Per costruire computer e dispositivi elettronici sempre più potenti e più piccoli è necessario miniaturizzare sempre di più i chip di silicio che potrebbero essere arrivati vicino ad un limite oltre il quale non si può andare, confermando i timori di molti tecnici sulla fine della corsa verso dispositivi più piccoli, più veloci e più economici.

Per capire come saranno i nuovi dispositivi, ė necessario fare una passeggiata tecnologica all’interno di un chip, il cuore di tutti i computer.

Tutto è legato a come funziona un chip di silicio. Per capirlo pensiamo ad un semiconduttore, un materiale che può essere indotto a condurre o ad arrestare il flusso dell’elettricità. Fino ad oggi il silicio è stato il materiale più usato proprio come semiconduttore, cioè come materiale per produrre chip. Le unità che costituiscono un chip sono i transistor, minuscole porte che arrestano oppure lasciano passare l’elettricità, creando logicamente i bit (zero e uno) che stanno alla base dell’esecuzione di qualsiasi software. Per costruire chip sempre più potenti, i progettisti hanno rimpicciolito i transistor e hanno aumentato la velocità con cui le porte si aprono e si chiudono.

Il risultato di questi sforzi è stato quello di concentrare sempre più energia elettrica in spazi sempre più ridotti, oltre che meno costosi. Ma arriva un punto in cui il calore prodotto e altre forme di interferenza potrebbero compromettere il funzionamento interno di tutto il chip.

Per superare questi limiti, servirebbe un materiale con il quale costruire transistor sempre più piccoli e più veloci, ma che utilizzano meno energia. E a questo punto arriva il grafene, con le sue proprietà fisiche ed elettriche da semiconduttore.

Il grafene, che viene prodotto dalla grafite, è un singolo strato di atomi di carbonio disposti in uno schema a nido d’ape e da un punto di vista elettrico è un conduttore estremamente efficiente.

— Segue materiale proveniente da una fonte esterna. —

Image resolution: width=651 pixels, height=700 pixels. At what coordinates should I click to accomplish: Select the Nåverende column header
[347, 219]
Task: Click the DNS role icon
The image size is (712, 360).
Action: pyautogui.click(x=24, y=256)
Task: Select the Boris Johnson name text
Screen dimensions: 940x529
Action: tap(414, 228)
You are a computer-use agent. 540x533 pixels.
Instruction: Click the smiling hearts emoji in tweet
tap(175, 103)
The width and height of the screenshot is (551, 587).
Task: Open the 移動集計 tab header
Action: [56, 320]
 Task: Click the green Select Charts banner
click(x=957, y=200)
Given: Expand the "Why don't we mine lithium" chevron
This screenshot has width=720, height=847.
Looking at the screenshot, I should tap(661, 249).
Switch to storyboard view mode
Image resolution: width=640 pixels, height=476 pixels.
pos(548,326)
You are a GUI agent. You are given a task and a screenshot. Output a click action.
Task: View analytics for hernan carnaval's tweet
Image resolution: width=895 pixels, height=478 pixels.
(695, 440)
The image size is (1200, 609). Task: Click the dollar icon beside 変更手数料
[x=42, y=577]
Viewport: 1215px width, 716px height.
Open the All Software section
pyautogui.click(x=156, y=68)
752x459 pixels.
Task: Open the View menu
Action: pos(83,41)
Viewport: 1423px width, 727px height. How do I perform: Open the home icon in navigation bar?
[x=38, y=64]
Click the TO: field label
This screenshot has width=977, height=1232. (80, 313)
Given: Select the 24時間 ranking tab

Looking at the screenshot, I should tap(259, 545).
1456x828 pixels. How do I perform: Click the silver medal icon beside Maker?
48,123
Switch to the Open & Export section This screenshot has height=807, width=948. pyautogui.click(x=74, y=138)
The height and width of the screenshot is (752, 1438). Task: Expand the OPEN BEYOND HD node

Dato che le dimensioni del nuovo materiale sono minuscole e che le proprietà elettriche sono assai favorevoli, costruendo dei nastri di grafene  si potrebbero creare dei chip molto veloci, funzionanti con una potenza molto bassa. Ma realizzare un nastro con lo spessore di un solo atomo e con una larghezza di qualche decina di atomi, è un’impresa molto difficile.

I ricercatori di Stanford hanno maturato l’idea di usare il DNA come meccanismo di assemblaggio, poichè i filamenti di DNA sono lunghi e sottili, con le stesse dimensioni, all’incirca, dei nuovi nastri di grafene. Chimicamente, le molecole di DNA contengono atomi di carbonio, lo stesso elemento che forma il grafene.

Dopo due anni, il gruppo di ricerca ha messo a punto un processo di fabbricazione di nastri di grafene a base DNA, che promette bassi costi di produzione e un’alta scalabilità, tutte le caratteristiche che servono per adottare il nuovo metodo di fabbricazione su scala industriale.

Il futuro per nuove applicazioni basate su uno dei materiali più rivoluzionari scoperti dall’uomo, è alle porte.